Флагман вырвался обратно в реальность, за ним тянулся, отражаемый полем Геллера бесцветный варп-туман, а отблески ярких плазменных двигателей мерцали в газовой дымке, что скапливалась вокруг пустотных щитов выходивших позади из варпа кораблей.
Перед ним располагался пепельный шар планеты, плохо видимый за грязными облаками и странно мирный, несмотря на царящую повсюду суету.
Если бы кто-то взглянул во мрак вокруг озлобленного и истерзанного Армагеддона, то увидел бы процветающий субсектор имперского пространства, где даже благополучные миры-ульи изобиловали медленно заживавшими старыми ранами.
В этом районе космоса все миры были покрыты шрамами. Война и страх перед ещё одним грандиозным конфликтом в секторе надвигались на триллионы лояльных имперских душ подобно шторму.
Всегда находились те, кто говорил, что Империум Человека умирает. Эти еретические голоса вопили о бесконечных войнах человечества против многочисленных врагов и утверждали, что его окончательная судьба решается в пламени миллионов битв под звёздами, находящимися во власти Бога-Императора.
Нигде не были слова подобных провидцев и пророков более верны, чем в разорённом, а затем восстановленном субсекторе Армагеддон. Названный по имени своего величайшего мира, планеты ответственной за производство и потребление в огромной и непревзойдённой степени.
Армагеддон был бастионом имперских войск, производя множество танков на своих не знающих остановки ни днём, ни ночью заводах. Миллионы мужчин и женщин носят бледно-жёлтую броню Стального легиона Армагеддона, и их лица, скрытые за традиционными масками респираторов почитаемы и известны в дивизиях Имперской гвардии.
Города-ульи непокорной планеты тянутся вверх до грязных облаков, погрузивших мир в бесконечные сумерки. Никакой живой природы нет на Армагеддоне. Никакие звери не преследуют свою добычу за границами постоянно растущих городов-ульев. Зов природы заменил скрежет и лязг десяти тысяч оружейных заводов, никогда не останавливающих производство. Охоту заменила тяжёлая поступь танков по покрытой рокритом поверхности планеты, ожидающих транспорты, чтобы нести службу в сотнях далёких конфликтов.
Это был мир, обреченный на все виды войн, получивший все возможные шрамы в прошлом и озлобленный ранами, полученными от врагов человечества. Армагеддон всегда восстанавливался после каждого из опустошений, но никогда не забывал их.
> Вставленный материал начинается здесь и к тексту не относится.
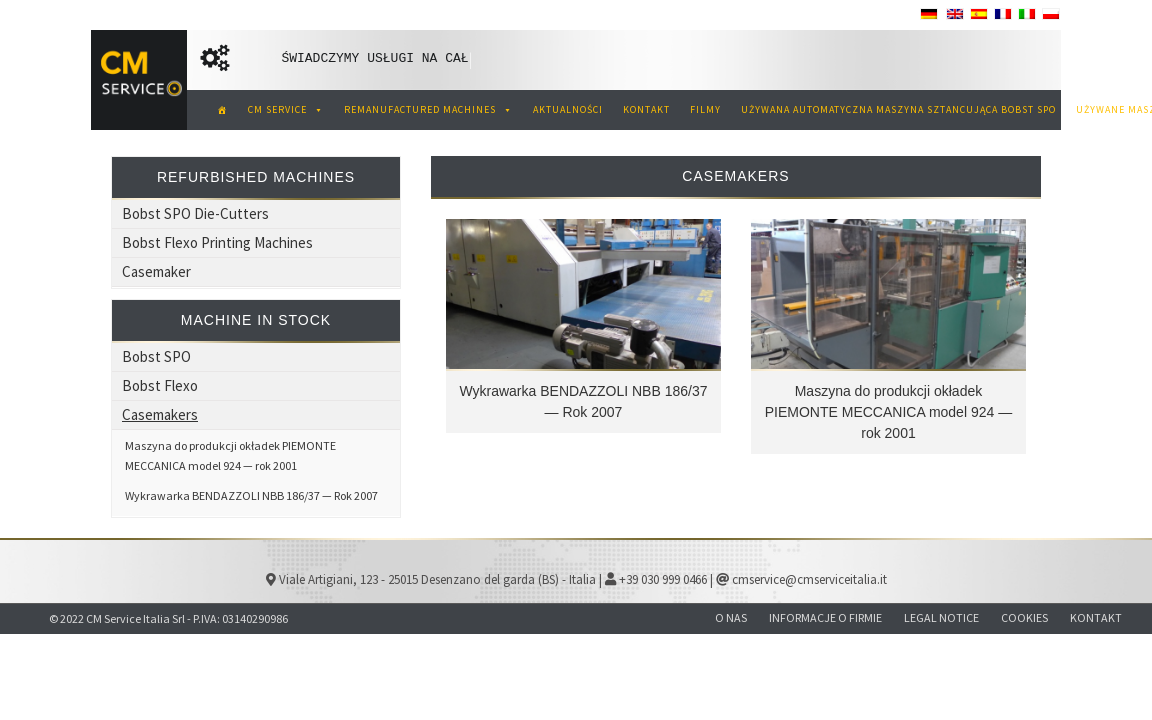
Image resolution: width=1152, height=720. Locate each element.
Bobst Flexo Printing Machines (217, 242)
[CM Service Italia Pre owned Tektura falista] (222, 110)
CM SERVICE (286, 109)
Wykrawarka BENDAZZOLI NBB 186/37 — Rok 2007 (251, 495)
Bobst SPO (156, 356)
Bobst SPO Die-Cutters (195, 213)
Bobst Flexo (160, 385)
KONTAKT (646, 109)
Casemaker (156, 271)
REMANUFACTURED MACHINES (428, 109)
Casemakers (160, 414)
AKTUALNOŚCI (568, 109)
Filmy (705, 109)
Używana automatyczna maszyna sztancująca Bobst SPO (898, 109)
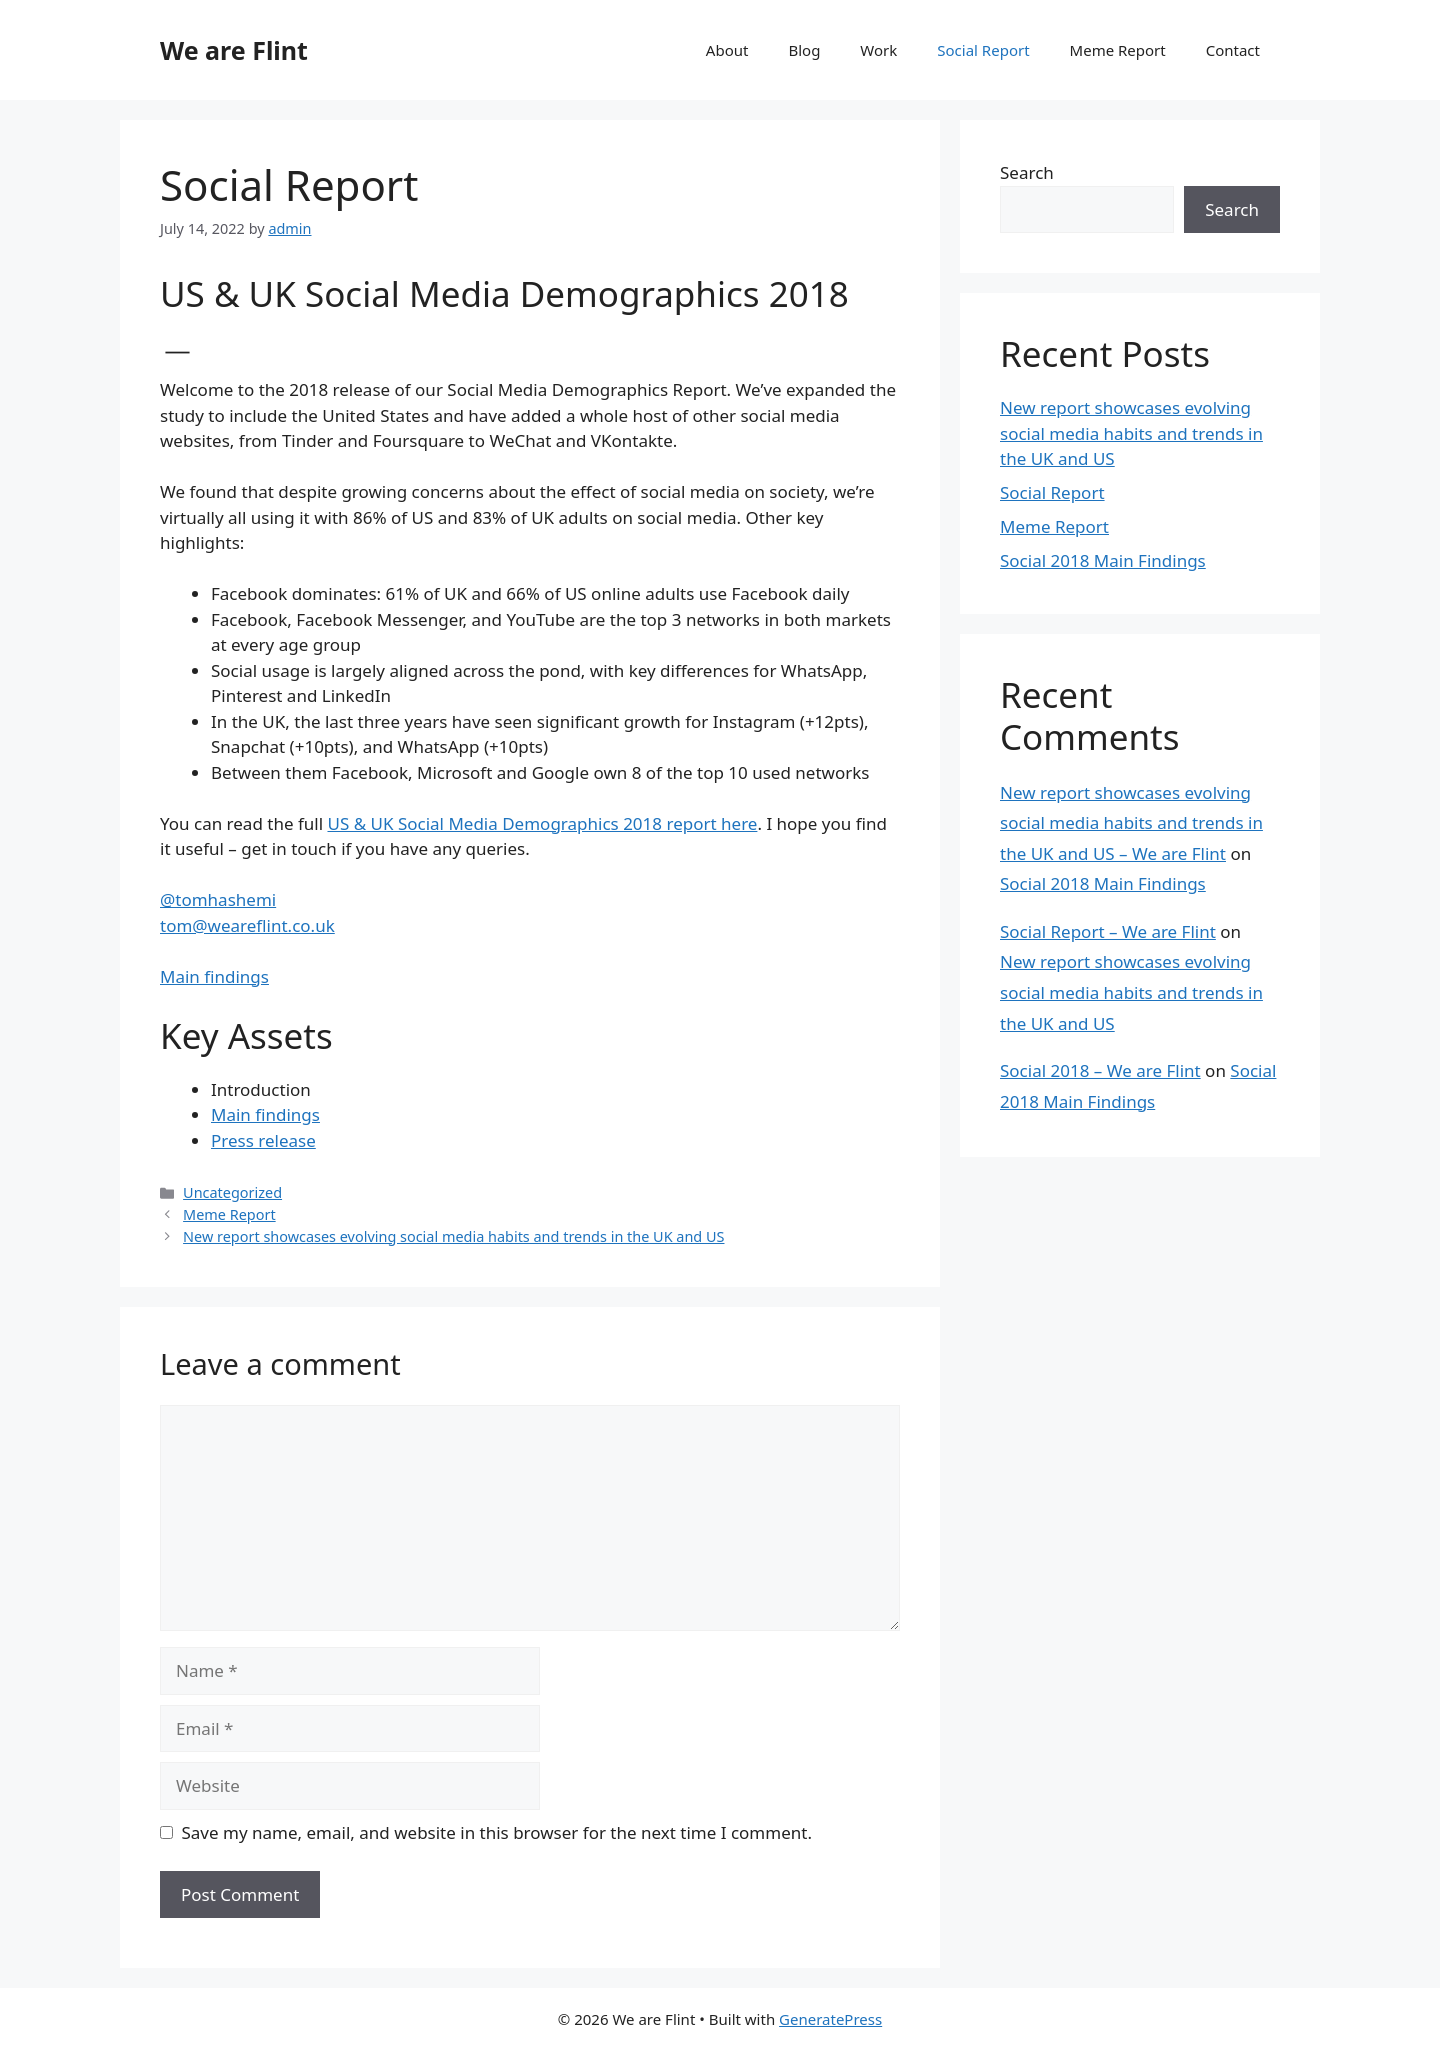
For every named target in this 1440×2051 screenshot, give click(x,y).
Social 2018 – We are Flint (1100, 1070)
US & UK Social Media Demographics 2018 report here (542, 823)
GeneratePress (830, 2019)
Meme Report (1118, 50)
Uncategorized (232, 1192)
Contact (1233, 50)
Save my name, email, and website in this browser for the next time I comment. (497, 1832)
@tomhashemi (218, 899)
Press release (263, 1140)
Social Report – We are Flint (1108, 931)
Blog (804, 50)
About (727, 50)
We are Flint (234, 50)
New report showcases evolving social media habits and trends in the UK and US (453, 1236)
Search (1027, 172)
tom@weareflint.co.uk (247, 925)
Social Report (983, 50)
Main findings (214, 976)
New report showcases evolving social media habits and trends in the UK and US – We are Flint (1131, 823)
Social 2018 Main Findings (1103, 560)
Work (878, 50)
В первую очередь помнили последнюю войну — ужасную Вторую войну, унесшую миллиарды жизней, она стала известна повсюду по имени базы в глубоком космосе, названной в честь одного из Ангелов смерти Императора.
Его именовали Данте.
После войны смертные Армагеддона именно с неё пристально вглядывались во тьму космоса, следили, ждали и молились, чтобы ничто больше не обратило на них внимание.
В течение пятидесяти семи лет их молитвы слышали.
Но не дольше. Имперские тактики уже получили надёжные разведданные после первых стычек — флот зелёнокожих направлялся к Армагеддону, и это было самое большое вторжение ксеносов за всю историю сегментума. Как только флотилии чужих окружили систему, имперские подкрепления бросились на прорыв блокады, стремясь высадить войска на обречённую планету прежде, чем в небо над ней прибудет основной флот вторжения.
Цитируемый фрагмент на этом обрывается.